The ECB never enters into the equation, with its numantine defence of the euro, the purchase of the debt of the member states and the lowering of the risk premium. Spain, just like Greece and Portugal, emits debt at lower interest rates than the US. This lightens the burden of financing the deficit, and concealed expansionary policies are implemented, with more spending income and as a consequence more debt. Disposable income grows as does internal demand and employment. On the supply side, wage restraint and labour mobility, including making dismissals cheaper, reinforces the competitiveness of companies. Beyond our frontiers, the single market and the euro, which encouraged this strengthened competitiveness, support exports, resulting in uninterrupted growth year after year and a trade surplus with the EU and the Eurozone. The traditional tourists mix with those escaping insecurity in the competitor countries in the Mediterranean. And finally the icing on the cake of oil: external payments reduce and there is more disposable income to buy other products.
Corruption is longstanding, going back to the origins of the bubble, and, who knows, the marriage of then Prime Minister Aznar´s daughter in El Escorial. The salary of the President of Telefonica (a semi public company) has increased 50 times from the 150,000 euros per annum that his predecessor earned. This extends to the directors and senior executives of all the companies listed in the stock exchange. Income inequality is accompanied by those resourceful businessmen who cannot save their companies but hang on to their wealth, while the hardworking in Catalonia and Castilla Mancha end up unemployed and the young take refuge in the homes of their pensioner parents. Podemos emerges and the independence of Catalonia is boosted.
The president will not have it easy, despite the dacha in the Guadarrama, and the destructive fury of the separatists which has carried him the doors of a new government. Once over the threshold, the international scene is less welcoming. A trade war is lurking. Uncertainty in the financial markets depends on the interpretation of the new Italian government´s hostility towards the euro and the rules of the single market. At the same time the positions of the countries of the north and south of the EU are visibly moving apart. The oil price is rising from the 40 dollars a barrel of a few years ago. A gallon of petrol costs 3 dollars in the US, while the lorry drives and consumers rebel in Brazil.

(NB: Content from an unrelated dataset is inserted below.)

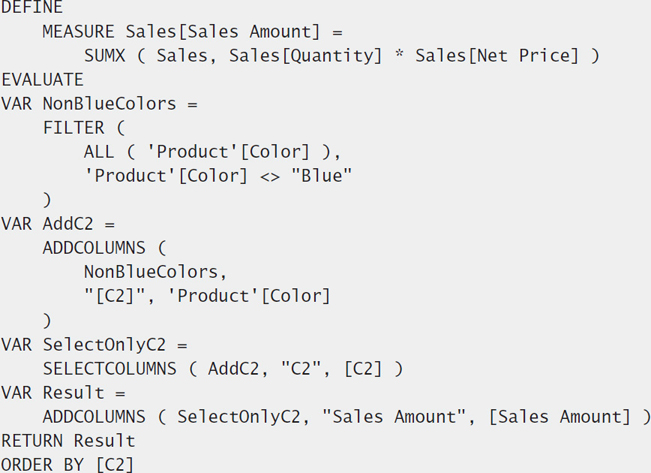
Task: Click the RETURN Result line
Action: click(x=69, y=441)
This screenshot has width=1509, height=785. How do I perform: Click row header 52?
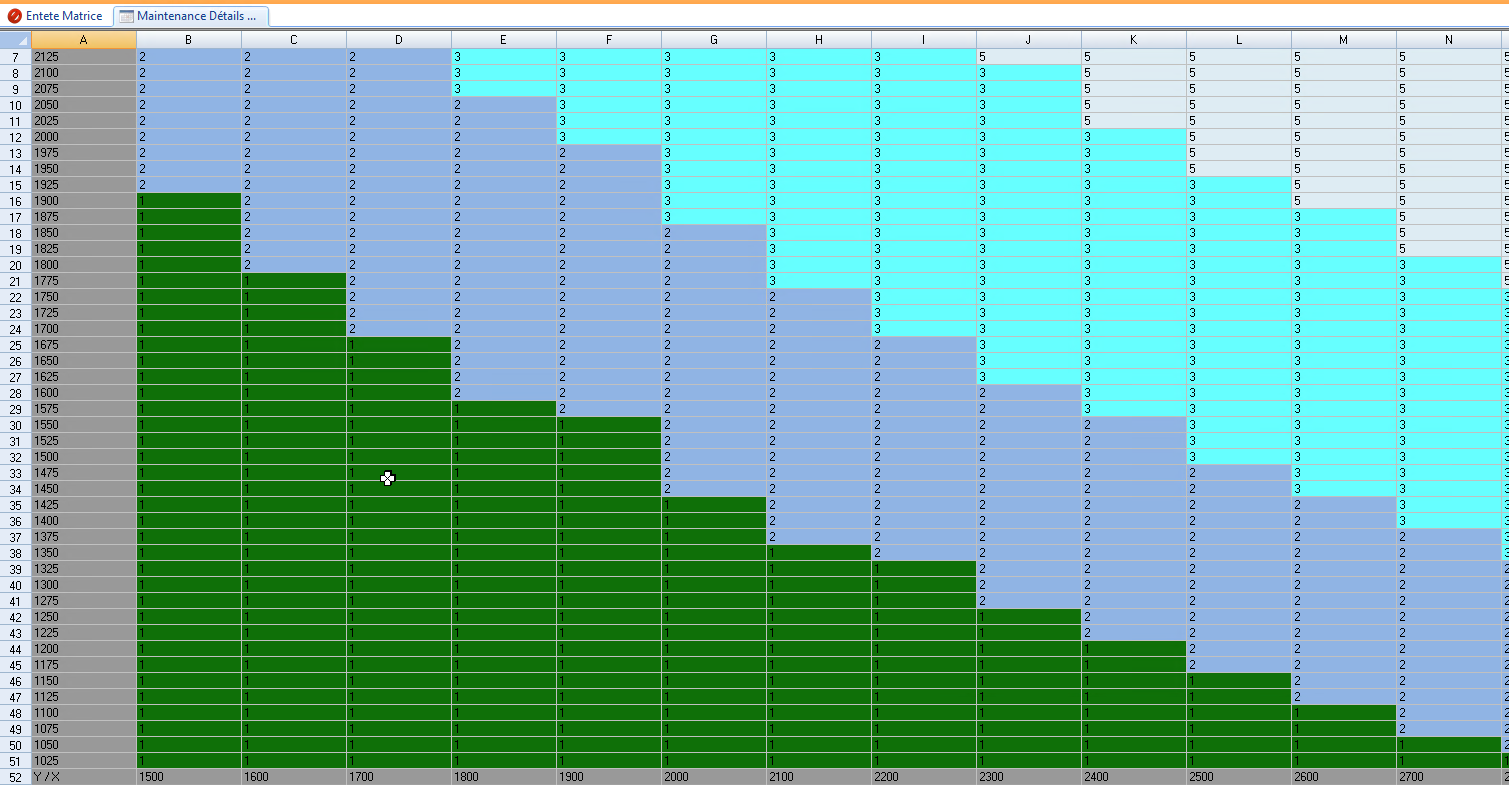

The fruitful alliance between the US and the EU breaks up as the ambitions of Russia and China grow. Sanchez will be monitored from every corner to see if he can count on the collaboration of a Spanish administration more independent than in the past. He will have to ensure an understanding with the Independent Authority for Fiscal Responsibility (budgetary imbalances and growth of public debt) and also with Brussels. His fellow citizens rate corruption, after unemployment, their greatest concern. They reject both the politicians and those businessmen who benefited from the discriminatory practices against the clean operation of competition (in Austria the politicians are not charged, only those who corrupt them). This is Spain and the world in 2018 in which president Sanchez will have to lead, with only 84 deputies. Good luck! He does not lack determination.